China’s rise to economic and political superpower status is the most important fact of international politics.

The transformation has brought up to 800 million people out of poverty since the 1980s through policies of industrialisation and urbanisation achieved by mixing state capitalism with foreign investment to generate growth averaging 10 per cent a year.

A huge new middle class of 400 million people has been created, whose consumption now accounts for 60 per cent of China’s output. Xi Jinping’s leadership is secure and legitimate based on this economic record, backed up by ruthless political controls and a determined projection of international power.

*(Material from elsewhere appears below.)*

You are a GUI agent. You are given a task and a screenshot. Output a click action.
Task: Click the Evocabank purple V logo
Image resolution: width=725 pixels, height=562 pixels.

As a series of articles in The Irish Times made clear over the past week, the scale and ambition of the achievement is astonishing and its impact on Chinese everyday life profound. Hundreds of large cities have been built, hundreds of millions of industrial and service jobs bolster urban employment and China's 1,200 million people enjoy social and geographical mobility like never before. It is therefore not surprising to find such widespread admiration for the ruling communist party's leadership. That is so despite their monopoly of power, crackdown on dissent and growing use of surveillance technology to control society.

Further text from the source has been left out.